5 This is the book of the generations of Adam. When God created man, he made him in the likeness of God. 2 Male and female he created them, and he blessed them and named them Man when they were created. 3 When Adam had lived 130 years, he fathered a son in his own likeness, after his image, and named him Seth.
This is significant because it demonstrates that the image of God is transmitted through procreation. If we didn't have this statement, along with Gen 9:6, the reader might be left to wonder if the image of God was unique to Adam and Eve. But this shows the reader that the image of God is shared by all of Adam's posterity.
21 When Enoch had lived 65 years, he fathered Methuselah. 22 Enoch walked with God after he fathered Methuselah 300 years and had other sons and daughters. 23 Thus all the days of Enoch were 365 years. 24 Enoch walked with God, and he was not, for God took him.
This doesn't explicitly say that Enoch eluded death. However, that seems to be implicit in the studied contrast between the usual obituary notice ("Thus all the days of X were Y years, and he died") and the absence of that refrain in Enoch's case. 
If so, this is highly significant. It means that hope of immortality wasn't necessarily or essentially tied to physical access to the tree of life. Of course, Enoch's case is quite exceptional. But exceptional in a typological sense. Faith is the route to immortality. 
I) The function of genealogies
The Biblical genealogies became very significant and controversial in church history for two reasons. One, because these were used to date the origin of the world. In addition, many modern readers find the ages of the prediluvians incredible. 
It's important to keep in mind that using the genealogies to construct a timeline for world history is not their original design.
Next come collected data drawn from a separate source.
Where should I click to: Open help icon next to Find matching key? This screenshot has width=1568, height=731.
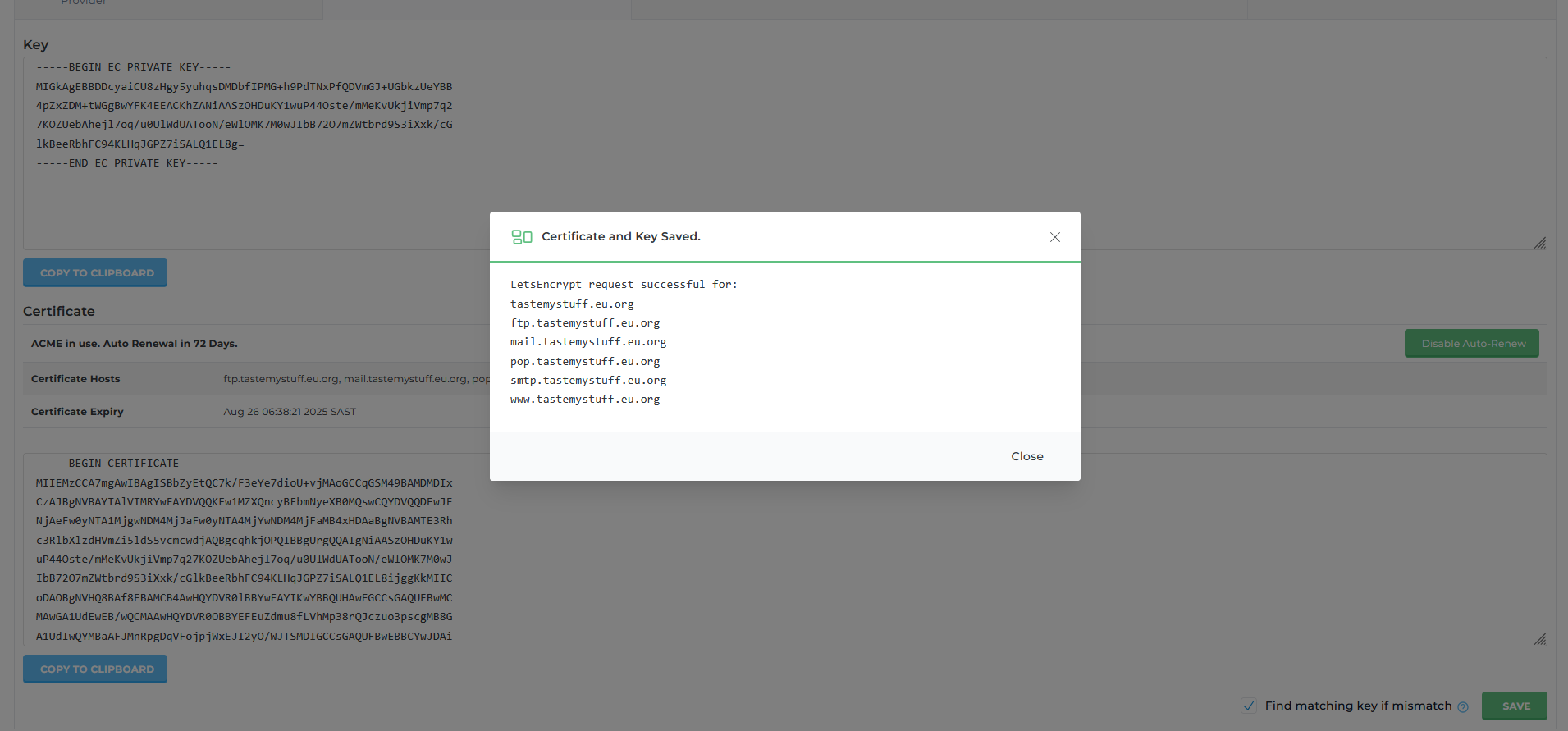point(1462,706)
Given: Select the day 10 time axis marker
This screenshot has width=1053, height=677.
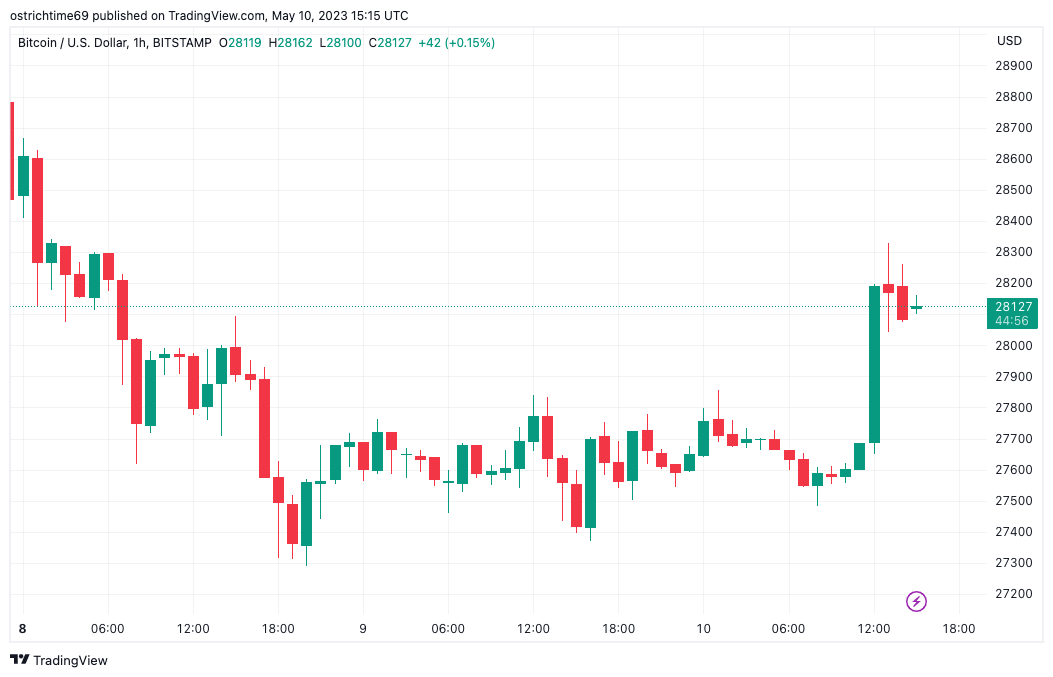Looking at the screenshot, I should 703,629.
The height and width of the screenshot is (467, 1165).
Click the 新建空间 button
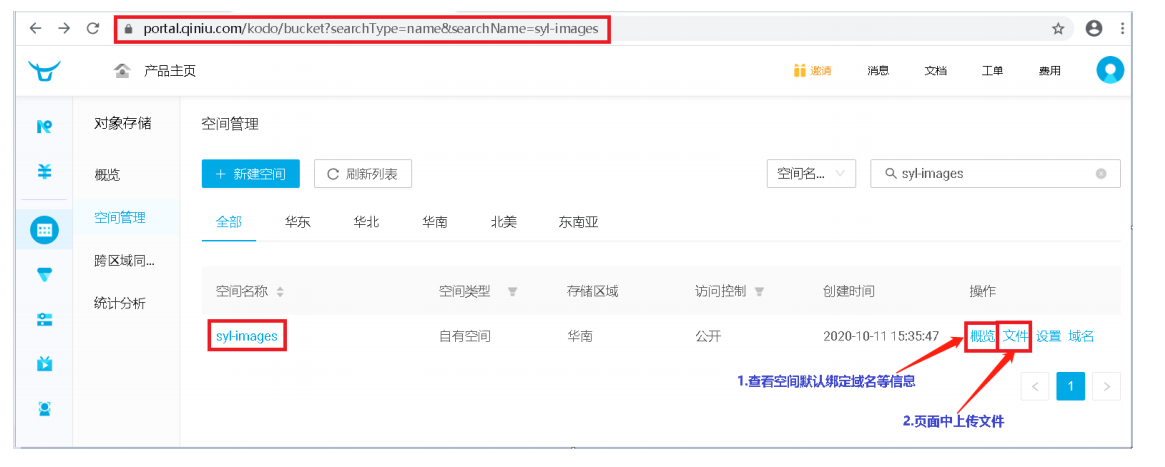click(250, 174)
That doesn't mean there's anything inherently wrong with using the genealogies to extract general chronological information. After all, Biblical archeologists often ransack the Bible for information in their historical reconstructions. 
But before we turn to that application, we need to consider their original function. Genealogies function as bridging devices to transition between one historical episode and another. They also place individual episodes within a larger narrative framework or continuous storyline. Finally, the genealogies track the progressive fulfillment of the seed of promise motif (Gen 3:15). 
II) Open or closed?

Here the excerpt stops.